0

I have HTTP client which basically invokes multiple web requests against HTTP server. And I execute each HTTP request in a thread pool thread (synchronous call), and by default uses 30 TCP (using httpwebrequest.servicepoint - http://msdn.microsoft.com/en-us/library/system.net.httpwebrequest.servicepoint.aspx ). And based on the system i am managing, there can be ~500/1000 thread pool threads waiting for I/O (http response)

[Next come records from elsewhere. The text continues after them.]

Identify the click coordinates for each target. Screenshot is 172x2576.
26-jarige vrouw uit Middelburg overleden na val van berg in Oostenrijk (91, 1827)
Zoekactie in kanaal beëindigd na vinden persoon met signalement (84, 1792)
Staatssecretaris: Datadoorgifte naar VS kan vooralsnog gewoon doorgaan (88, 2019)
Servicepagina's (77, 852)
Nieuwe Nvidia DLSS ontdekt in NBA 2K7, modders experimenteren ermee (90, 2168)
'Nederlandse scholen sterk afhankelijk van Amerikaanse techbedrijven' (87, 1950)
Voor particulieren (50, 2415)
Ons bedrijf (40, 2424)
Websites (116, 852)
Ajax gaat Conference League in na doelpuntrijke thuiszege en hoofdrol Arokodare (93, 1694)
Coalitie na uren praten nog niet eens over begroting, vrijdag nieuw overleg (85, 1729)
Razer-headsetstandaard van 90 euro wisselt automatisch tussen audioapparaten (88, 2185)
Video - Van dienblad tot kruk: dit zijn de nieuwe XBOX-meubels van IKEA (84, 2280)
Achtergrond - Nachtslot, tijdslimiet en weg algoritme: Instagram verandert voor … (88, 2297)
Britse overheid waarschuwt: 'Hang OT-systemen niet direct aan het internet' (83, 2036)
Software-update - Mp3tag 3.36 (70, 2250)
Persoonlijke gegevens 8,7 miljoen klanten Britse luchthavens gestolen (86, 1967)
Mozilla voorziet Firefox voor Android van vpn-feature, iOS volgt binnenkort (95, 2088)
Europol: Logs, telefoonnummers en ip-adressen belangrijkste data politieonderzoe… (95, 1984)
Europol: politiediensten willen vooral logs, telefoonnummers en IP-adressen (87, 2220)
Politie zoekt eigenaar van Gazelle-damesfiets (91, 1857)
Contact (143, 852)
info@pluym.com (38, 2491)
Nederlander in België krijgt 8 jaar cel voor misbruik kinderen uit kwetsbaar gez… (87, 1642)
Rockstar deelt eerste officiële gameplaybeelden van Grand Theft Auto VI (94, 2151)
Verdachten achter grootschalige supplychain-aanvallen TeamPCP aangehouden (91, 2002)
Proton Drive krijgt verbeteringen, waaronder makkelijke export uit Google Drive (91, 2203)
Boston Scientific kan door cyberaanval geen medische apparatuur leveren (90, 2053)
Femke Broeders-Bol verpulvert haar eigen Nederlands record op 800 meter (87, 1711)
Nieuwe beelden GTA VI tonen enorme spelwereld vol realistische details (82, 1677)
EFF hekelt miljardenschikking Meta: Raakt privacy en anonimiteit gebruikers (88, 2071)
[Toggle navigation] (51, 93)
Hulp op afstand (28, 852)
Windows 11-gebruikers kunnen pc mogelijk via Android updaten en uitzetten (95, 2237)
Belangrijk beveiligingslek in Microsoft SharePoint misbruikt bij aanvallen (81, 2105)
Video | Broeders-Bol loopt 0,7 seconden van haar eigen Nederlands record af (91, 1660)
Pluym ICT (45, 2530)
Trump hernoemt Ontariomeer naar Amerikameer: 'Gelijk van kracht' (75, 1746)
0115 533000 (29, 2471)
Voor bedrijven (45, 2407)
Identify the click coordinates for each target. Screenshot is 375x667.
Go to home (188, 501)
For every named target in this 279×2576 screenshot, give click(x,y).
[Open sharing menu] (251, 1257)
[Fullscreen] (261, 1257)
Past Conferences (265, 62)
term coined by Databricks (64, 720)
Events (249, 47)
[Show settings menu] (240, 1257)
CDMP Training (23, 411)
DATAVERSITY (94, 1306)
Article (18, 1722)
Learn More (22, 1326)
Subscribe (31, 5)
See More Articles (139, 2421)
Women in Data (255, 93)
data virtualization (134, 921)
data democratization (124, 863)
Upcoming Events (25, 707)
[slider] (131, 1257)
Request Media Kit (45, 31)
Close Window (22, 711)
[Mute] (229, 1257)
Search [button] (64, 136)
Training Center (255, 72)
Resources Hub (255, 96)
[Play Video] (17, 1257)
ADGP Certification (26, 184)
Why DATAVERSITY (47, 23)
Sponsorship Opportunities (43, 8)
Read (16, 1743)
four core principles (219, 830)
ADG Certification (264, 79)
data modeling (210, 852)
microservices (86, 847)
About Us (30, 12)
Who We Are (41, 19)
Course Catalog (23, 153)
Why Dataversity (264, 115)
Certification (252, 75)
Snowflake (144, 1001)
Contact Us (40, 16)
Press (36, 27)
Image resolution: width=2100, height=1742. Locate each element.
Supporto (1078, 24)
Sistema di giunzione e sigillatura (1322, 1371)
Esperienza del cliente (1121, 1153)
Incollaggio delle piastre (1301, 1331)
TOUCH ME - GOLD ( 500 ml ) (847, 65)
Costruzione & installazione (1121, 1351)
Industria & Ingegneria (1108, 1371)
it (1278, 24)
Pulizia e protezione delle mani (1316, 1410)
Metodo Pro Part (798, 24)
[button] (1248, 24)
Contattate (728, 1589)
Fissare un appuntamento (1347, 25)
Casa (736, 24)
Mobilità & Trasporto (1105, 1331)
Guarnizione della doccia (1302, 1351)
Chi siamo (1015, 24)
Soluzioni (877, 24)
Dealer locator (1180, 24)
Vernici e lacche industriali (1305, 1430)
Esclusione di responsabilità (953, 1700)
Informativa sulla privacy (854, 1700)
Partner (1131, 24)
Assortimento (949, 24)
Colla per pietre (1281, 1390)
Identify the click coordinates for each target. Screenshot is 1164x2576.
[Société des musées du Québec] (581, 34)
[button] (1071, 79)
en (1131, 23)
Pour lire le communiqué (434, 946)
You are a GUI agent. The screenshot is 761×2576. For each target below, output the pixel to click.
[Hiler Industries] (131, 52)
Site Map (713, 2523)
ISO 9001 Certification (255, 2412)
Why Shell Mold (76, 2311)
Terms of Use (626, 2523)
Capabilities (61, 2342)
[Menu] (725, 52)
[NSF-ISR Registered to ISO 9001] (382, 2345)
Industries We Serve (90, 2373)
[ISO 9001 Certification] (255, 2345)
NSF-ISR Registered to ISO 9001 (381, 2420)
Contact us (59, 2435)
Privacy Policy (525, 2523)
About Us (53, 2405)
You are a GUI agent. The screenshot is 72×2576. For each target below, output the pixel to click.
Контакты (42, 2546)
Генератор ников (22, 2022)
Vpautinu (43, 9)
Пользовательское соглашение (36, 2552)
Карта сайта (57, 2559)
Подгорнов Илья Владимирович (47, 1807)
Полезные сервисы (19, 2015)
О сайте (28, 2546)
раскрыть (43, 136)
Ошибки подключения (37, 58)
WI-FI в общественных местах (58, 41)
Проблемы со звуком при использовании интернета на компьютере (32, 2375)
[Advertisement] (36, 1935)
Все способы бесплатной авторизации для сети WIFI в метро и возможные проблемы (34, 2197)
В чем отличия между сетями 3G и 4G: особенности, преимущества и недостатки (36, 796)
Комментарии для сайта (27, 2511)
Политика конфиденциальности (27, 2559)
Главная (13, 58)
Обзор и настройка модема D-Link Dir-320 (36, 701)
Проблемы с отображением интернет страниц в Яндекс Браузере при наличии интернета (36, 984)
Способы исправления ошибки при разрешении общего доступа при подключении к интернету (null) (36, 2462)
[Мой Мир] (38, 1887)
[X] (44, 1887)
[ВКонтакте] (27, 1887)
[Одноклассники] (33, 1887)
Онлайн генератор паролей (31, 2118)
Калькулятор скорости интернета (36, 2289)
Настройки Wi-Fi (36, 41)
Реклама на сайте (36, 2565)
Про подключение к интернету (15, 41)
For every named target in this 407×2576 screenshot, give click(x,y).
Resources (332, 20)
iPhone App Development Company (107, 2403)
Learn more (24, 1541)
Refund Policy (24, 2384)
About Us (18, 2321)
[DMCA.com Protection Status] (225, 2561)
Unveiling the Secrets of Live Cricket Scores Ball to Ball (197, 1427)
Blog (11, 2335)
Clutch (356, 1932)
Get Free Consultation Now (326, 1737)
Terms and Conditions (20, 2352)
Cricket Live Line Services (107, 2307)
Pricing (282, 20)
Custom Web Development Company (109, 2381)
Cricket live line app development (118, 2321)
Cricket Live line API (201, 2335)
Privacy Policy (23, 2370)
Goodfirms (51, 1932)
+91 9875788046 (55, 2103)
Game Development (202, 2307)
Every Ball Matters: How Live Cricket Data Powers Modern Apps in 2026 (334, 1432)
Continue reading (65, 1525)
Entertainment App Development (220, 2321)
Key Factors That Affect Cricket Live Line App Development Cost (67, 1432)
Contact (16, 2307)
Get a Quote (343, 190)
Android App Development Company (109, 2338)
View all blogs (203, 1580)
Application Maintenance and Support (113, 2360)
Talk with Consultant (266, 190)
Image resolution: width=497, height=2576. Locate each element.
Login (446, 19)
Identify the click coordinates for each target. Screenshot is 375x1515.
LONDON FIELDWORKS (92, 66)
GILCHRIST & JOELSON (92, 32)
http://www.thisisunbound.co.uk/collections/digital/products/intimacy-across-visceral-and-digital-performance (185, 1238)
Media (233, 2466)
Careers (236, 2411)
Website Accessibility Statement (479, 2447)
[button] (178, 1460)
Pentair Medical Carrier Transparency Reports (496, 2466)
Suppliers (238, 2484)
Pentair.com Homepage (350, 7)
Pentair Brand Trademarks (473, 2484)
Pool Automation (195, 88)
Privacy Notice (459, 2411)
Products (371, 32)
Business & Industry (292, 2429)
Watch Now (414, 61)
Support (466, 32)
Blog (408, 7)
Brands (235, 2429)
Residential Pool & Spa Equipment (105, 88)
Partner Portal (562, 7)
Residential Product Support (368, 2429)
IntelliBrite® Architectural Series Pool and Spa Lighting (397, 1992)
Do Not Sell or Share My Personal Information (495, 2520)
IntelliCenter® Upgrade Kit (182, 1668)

Now, I am wondering do I need to limit the number of threads I use as well? (for ex, http://msdn.microsoft.com/en-us/library/ee789351(v=vs.110).aspx System.Threading.Tasks - Limit the number of concurrent Tasks )

EDIT

Yes, I think I need to, limit the number of threads I use as even though these threads are in wait state they take up resources. This way I can control number of resources/threads I use up which makes it easier for my component to be integrated with others without causing them for starvation/contention for resource/threads.

EDIT 2

I have decided to completely embrace async model so that i won't be using thread pool threads to execute http requests, rather I can simply rely on "collaboration of OS Kernel and I/O completion port thread(s)" which will ensure that upon completion response will be sent in a callback (this way i can best use of cpu as well as resource). I am currently thinking of using (webclient.uploaddatataskasync) http://msdn.microsoft.com/en-us/library/system.net.webclient.uploaddatataskasync(v=vs.110).aspx, and update the code accordingly. (couple of references for details: HttpWebRequest and I/O completion ports, How does .NET make use of IO Threads or IO Completion Ports? )

EDIT 3

Basically i have used "async network I/O .net APIs as mentioned above" which essentially removed usage of my parallel library. For details, please see the below answer (i have added it for convenience, just in case if anyone is interested!).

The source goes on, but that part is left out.